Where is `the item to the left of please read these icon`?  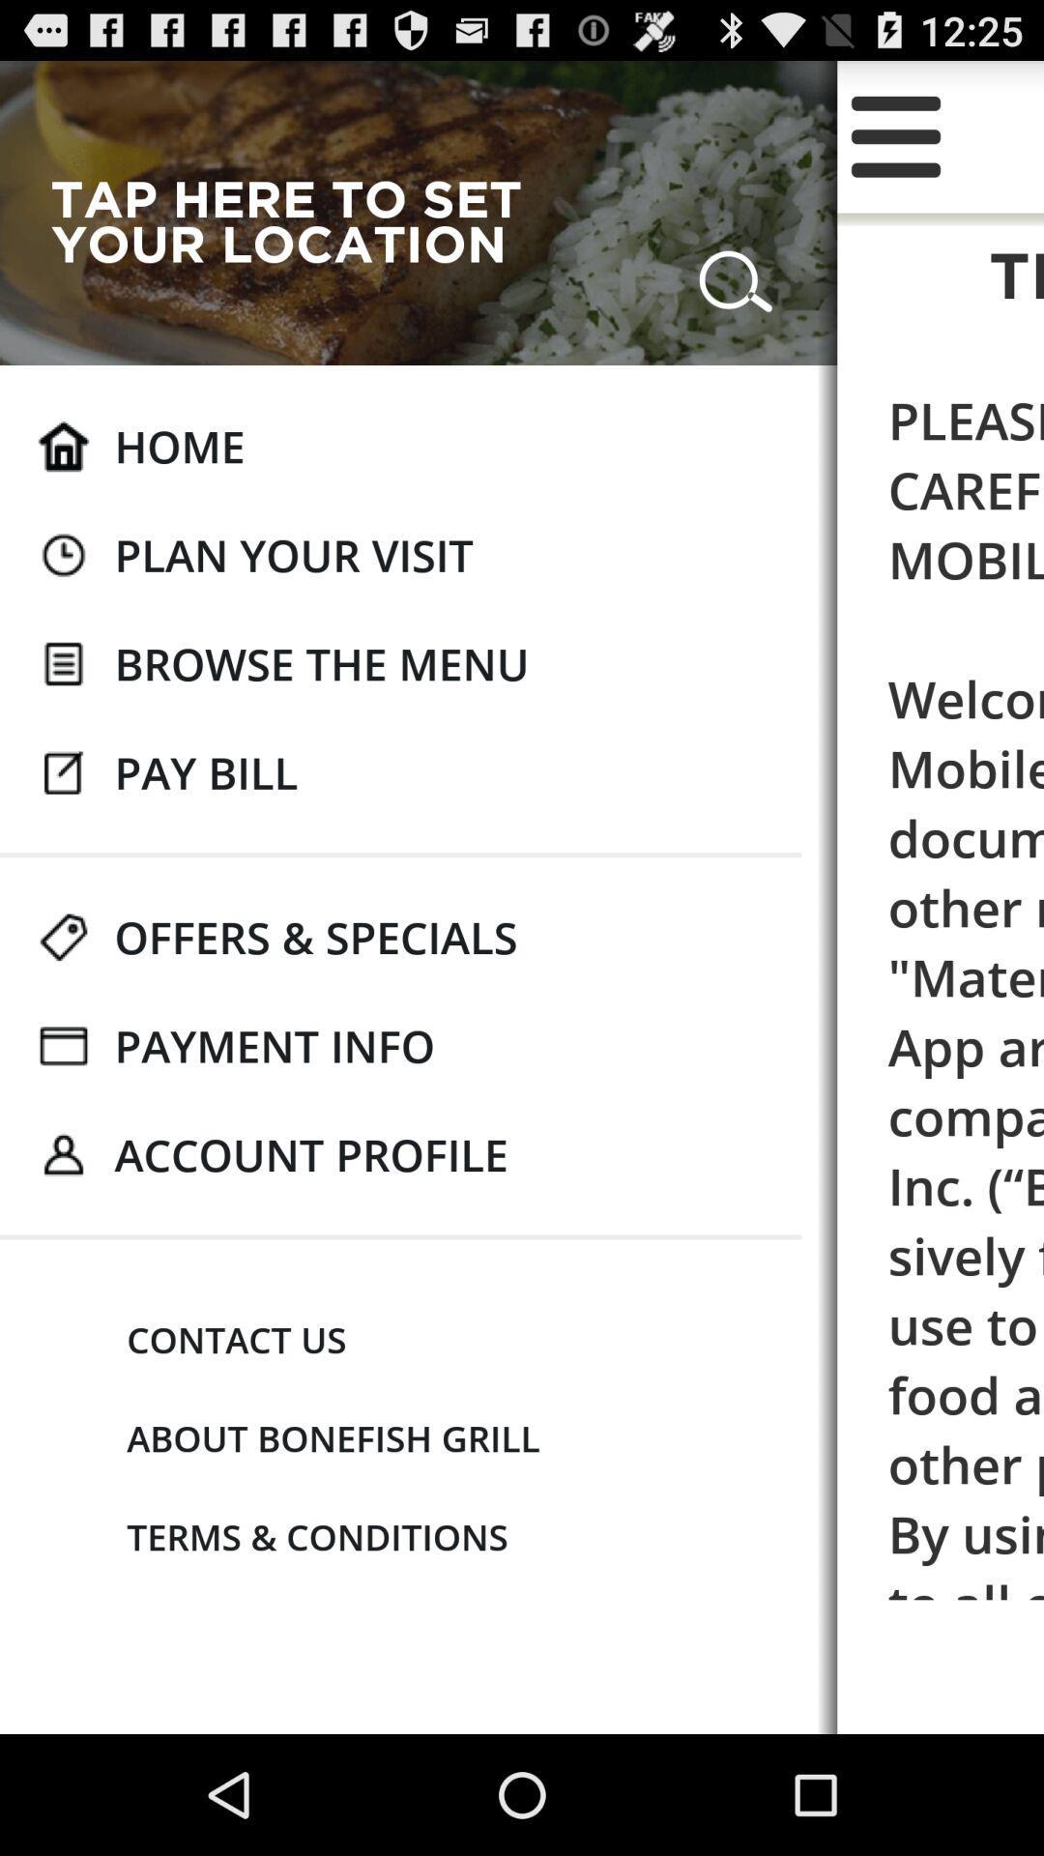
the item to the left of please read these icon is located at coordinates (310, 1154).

==

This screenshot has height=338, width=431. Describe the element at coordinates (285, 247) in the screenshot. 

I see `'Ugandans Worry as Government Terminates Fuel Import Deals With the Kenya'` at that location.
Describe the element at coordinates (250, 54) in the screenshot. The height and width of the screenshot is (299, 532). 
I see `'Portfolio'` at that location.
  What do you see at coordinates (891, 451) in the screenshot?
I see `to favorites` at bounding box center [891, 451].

To do:
Recast the data as a JSON list of strings, with one string per line and blank lines left out, covering everything from the line containing "This screenshot has" down to the line containing "Worry as Government", both included.

Response:
[
  "This screenshot has height=338, width=431. Describe the element at coordinates (285, 247) in the screenshot. ",
  "I see `'Ugandans Worry as Government Terminates Fuel Import Deals With the Kenya'` at that location."
]